Great thoughts about Physics

"We are all agreed that your theory is crazy.  The question which divides us is whether it is crazy enough to have a chance of being correct."
                Niels Bohr (referring to a paper by Wolfgang Pauli)

(Assignments like "crazy" or "speculative" are often based on the currently doctrinated concept which in the long term perspective may occur wrong).

Isaac Newton envisages absolute space as an absolute order of “places”; this order of places is a “primary” system to which motion ultimately can be referred [1].

Michael Faraday, (who) introduced the concept of "lines of force" to demonstrate how electric and magnetic forces are transmitted between particles in an ambient medium, and to represent the disposition of these forces in space. William Thomson elaborated upon Faraday's work by arguing that the electromagnetic field could be represented as a system of vortices in the ether; later, he viewed the ether as a plenum in which forces acted in an ethereal continuum. James Clerk Maxwell translated Thomson's vortices into a mechanical model that represented the action of the field in transmitting forces by the action of particles in the ether [2].

James Clerk Maxwell (1853-1879): "The Theory I propose may ... be called a Theory of the Electromagnetic Field because it has to do with the space in the neighborhood of the electric or magnetic bodies, and it may be called a dynamic theory, because it assumes that in that space there is a matter in motion, by which the observed electromagnetic phenomena are produced" [3]...

"In speaking of the Energy of the field, however, I wish to be understood literally. All energy is the same as mechanical energy, whether it exists in the form of motion or in that of elasticity, or in any other form. The energy in electromagnetic phenomena is mechanical energy." --- James Clerk Maxwell [4]

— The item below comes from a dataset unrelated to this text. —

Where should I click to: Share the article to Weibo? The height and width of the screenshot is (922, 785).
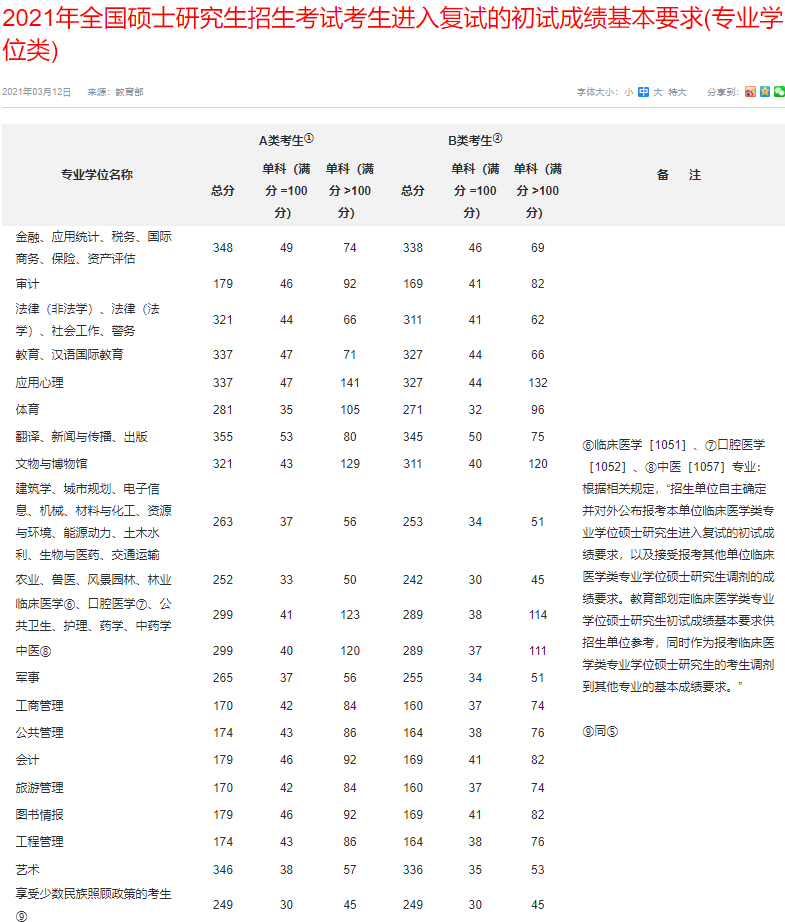pyautogui.click(x=750, y=92)
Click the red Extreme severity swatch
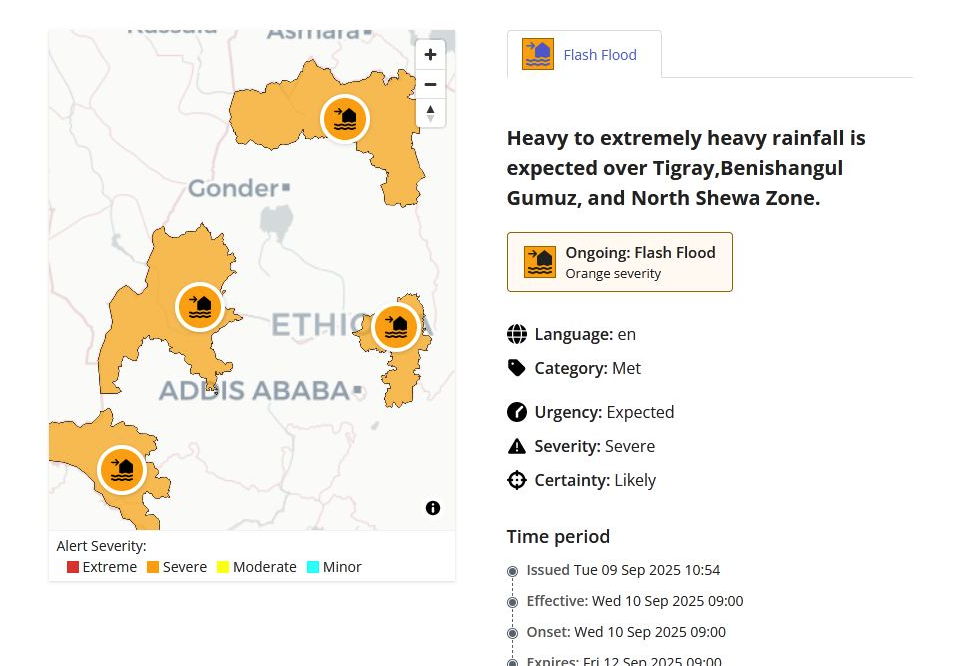The width and height of the screenshot is (973, 666). [73, 567]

Maxwell criticism to the opponents: "But in all these theories the question naturally occurs: - If something is transmitted from one particle to another at a distance, what is its condition after it has left the one particle and before it has reached to the other?... Hence, all these theories lead to the conception of a medium in which the propagation takes place, and if we admit this medium as an hypothesis, I think it ought to occupy a prominent place in our investigations, and that we ought to endeavor to construct a mental representation of all the details of its action, and this has been my constant aim in this treatise" [5]

Nikola Tesla (1894): I think they (laws) could all be reduced to one (On a Brisbane's question (The New York World magazine)  about half-dozen fundamental laws governing the Universe) [15]. (the one fundamental law is the law of Super Gravitation according to BSM, by S. Sarg)

H. A. Lorentz (1924): One of the lessons which the history of science teaches us is surely this, that we must not too soon be satisfied with what we have achieved. The way of scientific progress is not a straight one which we can steadfastly pursue. We continually seeking our course, now trying one path and then another, many times groping in the dark, and sometimes even retracting our steps. So it may happen that ideas which we thought could be abandoned ones for all, have again to be taken up and come to new life [6].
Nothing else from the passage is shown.